Multi-turn dialogues in DeepMMSearchVQA are structured so that tool-invocation, search results integration, and stepwise reasoning are all made explicit. This provides the inductive bias for dynamic, adaptive search behavior in downstream deployment.
5. Experimental Performance and Empirical Insights
DeepMMSearch-R1 is benchmarked on InfoSeek, Enc-VQA, SimpleVQA, DynVQA, OKVQA, and A-OKVQA, using an LLM-as-judge evaluation (GPT-5-chat-latest or GPT-4o).

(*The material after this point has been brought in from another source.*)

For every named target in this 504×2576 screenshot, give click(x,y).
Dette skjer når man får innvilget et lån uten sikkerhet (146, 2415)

Key findings include:
- After RL refinement, DeepMMSearch-R1 consistently outperforms RAG and prompt-based agent search baselines (by over 20 percentage points in average accuracy in some setups).
- Allowing for self-reflection—enabling multiple, adaptive text search rounds—yields measurable gains in factual correctness and robustness across benchmarks.
- Ablations reveal that a balanced mix of search-required and search-free training samples is essential: an under-representation of search-free examples results in systematic overuse of the search function.
- The combination of initial SFT and RL not only improves answer accuracy but also reduces redundant or unnecessary search tool invocation.
Table 1: Performance Summary (Excerpt)
| System | Avg. Accuracy Δ | Search Calls Δ |
|---|---|---|
| DeepMMSearch-R1 (RL) | +20% | – (optimized) |
| SFT-only | Baseline | +30% |
| RAG Agent | –20% | Uncontrolled |
Accuracy and search call statistics are relative to standard RAG and agent-based baselines (Narayan et al., 14 Oct 2025).
6. Key Methodological Features and Advanced Capabilities
DeepMMSearch-R1 introduces several methodological advances distinguishing it from prior work:
- Dynamic Cropped-Image Search: The integration of a grounding module enables selective cropping of semantically relevant regions, thereby reducing background noise in visual search and improving entity-level retrieval accuracy.
- Iterative Query Refinement: Multi-turn, tool-augmented dialogue empowers the model not just to retrieve but to self-correct its queries based on web results, an essential feature for open-world and dynamic factual tasks.
- Explicit Tool-use Annotation: Action-tagged annotation in both dataset and model output facilitates downstream evaluation, error analysis, and further proxy reward engineering in RL.
- Hybrid Two-Stage Training: Combination of explicit instruction-following from SFT and outcome-driven adaptive reasoning from RL delivers both strong inductive bias and practical efficiency at test time.
7. Implications, Limitations, and Prospective Research
DeepMMSearch-R1 provides a foundation for knowledge-intensive, real-world multimodal search agents. Its core contributions are:
- Architectural flexibility for tight integration of external knowledge via dynamic web tools.
- Demonstrated benefit of multi-stage training (SFT+RL) in aligning tool-use with knowledge gaps, avoiding excessive and inefficient search.
- Empirical validation on public benchmarks showing increased factuality, reduced search redundancy, and improved multi-hop reasoning.
A limitation noted is the reliance on access to high-quality search engines and web tools; the system may be affected by changing web interfaces or content noise. Furthermore, while the paradigm of explicit region grounding and action annotation boosts visual search, extension to more complex or ambiguous visual queries (e.g., those lacking discrete entities) may require new grounding strategies.
Future research directions include:
- Expansion of tool diversity to include additional modalities (e.g., audio, structured data) or reasoning forms (e.g., code execution, tabular summarization).
- Improvements to long-context reasoning and tool-planning over extended multi-hop web information trails.
- Scale-up to address domain-specific or multilingual search tasks, leveraging adaptive training data construction and reward shaping.
DeepMMSearch-R1 thus represents a significant step toward practical, end-to-end, tool-augmented multimodal search, with a methodological blueprint for integrating structured web interaction into MLLM architectures (Narayan et al., 14 Oct 2025).